To reduce cold-start pain (especially in serverless environments), we can add a distributed cache like Redis. A distributed cache stays warm across instances and survives instance restarts.

distributed-cache

However, a distributed cache is not free. It’s a separate system that adds latency and brings its own failure modes. A common compromise is a hybrid cache: an in-memory cache per instance plus a shared distributed cache.

We pay double writes (memory + distributed), but we can buffer reads:

Check memory
Then check Redis
Then fetch from the upstream (or refresh in the background if we have stale data)

hybrid-cache

This setup reduces our P99 latency and gives us options when Redis or the upstream misbehaves.

5. Backplane

With multiple caches across instances, we face a new problem: updates. If we update a single instance, we can serve inconsistent data between instances.

If keys have short TTLs or the data changes little, this might not matter. In the service I optimized, instance A thinking a product weighed 1.01kg while instance B assumed 1.02kg did not break anything. Eventual consistency was OK for that system.

If we want to reduce those windows of inconsistency, we can add a backplane.

A backplane lets instances broadcast cache updates or invalidations. When one instance writes to its cache, it publishes an event so other instances can update their in-memory caches instead of waiting for TTL expiry.

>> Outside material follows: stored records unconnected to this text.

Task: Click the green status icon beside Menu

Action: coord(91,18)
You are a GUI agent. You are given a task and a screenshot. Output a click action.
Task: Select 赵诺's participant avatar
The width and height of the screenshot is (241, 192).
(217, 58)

We can implement this with Redis Pub/Sub if we already run Redis for caching. Each instance subscribes to a channel and publishes cache writes (or invalidations) to it. On receiving the event, instances update or evict their memory cache entry.

backplane

Conclusion

This step-by-step approach mirrors how I improved the caching implementation in my own systems.

I took inspiration from FusionCache, which implements many of these ideas for .NET.

I wanted the same building blocks in TypeScript, so I built it myself.

The TypeScript POC for this can be found in the tiered-cache repo on my GitHub. The final implementation is closed-source for now.